------ MATERIALS PROVIDED

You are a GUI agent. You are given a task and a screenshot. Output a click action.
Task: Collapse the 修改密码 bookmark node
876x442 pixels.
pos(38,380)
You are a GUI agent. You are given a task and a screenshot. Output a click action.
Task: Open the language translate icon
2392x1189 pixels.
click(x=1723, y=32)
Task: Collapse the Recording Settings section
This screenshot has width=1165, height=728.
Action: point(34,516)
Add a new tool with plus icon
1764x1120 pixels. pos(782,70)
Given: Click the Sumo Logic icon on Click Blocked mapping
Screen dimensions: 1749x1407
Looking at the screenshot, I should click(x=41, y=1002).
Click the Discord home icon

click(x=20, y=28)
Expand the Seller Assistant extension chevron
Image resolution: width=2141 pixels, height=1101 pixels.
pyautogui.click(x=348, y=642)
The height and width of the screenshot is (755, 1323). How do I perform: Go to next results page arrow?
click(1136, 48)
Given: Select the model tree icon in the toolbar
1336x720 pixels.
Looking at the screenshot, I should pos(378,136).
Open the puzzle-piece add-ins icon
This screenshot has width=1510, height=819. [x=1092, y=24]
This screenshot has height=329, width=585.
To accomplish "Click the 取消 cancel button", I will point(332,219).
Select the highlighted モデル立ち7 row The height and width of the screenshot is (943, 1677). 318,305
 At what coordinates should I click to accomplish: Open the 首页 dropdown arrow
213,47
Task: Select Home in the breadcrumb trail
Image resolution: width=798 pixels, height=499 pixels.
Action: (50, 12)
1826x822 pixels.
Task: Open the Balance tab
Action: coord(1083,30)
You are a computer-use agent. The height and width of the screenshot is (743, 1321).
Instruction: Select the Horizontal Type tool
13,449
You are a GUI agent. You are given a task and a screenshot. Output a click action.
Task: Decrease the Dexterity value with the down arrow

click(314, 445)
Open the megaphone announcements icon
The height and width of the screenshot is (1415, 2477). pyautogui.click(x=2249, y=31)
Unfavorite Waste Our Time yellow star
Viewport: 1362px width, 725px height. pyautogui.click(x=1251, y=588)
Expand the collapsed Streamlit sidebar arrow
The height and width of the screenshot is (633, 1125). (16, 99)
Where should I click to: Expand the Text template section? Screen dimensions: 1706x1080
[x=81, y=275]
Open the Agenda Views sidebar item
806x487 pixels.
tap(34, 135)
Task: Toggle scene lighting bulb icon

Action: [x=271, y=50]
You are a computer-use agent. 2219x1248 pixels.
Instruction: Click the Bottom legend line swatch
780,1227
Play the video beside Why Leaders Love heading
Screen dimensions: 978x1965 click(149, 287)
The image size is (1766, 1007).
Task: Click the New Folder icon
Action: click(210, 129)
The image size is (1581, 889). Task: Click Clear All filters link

------------

[TASK BRIEF] Using the entries above, copy out all lines that contain the string "computer".

[RESPONSE AREA]
You are a computer-use agent. The height and width of the screenshot is (743, 1321).
You are a computer-use agent. 2219x1248 pixels.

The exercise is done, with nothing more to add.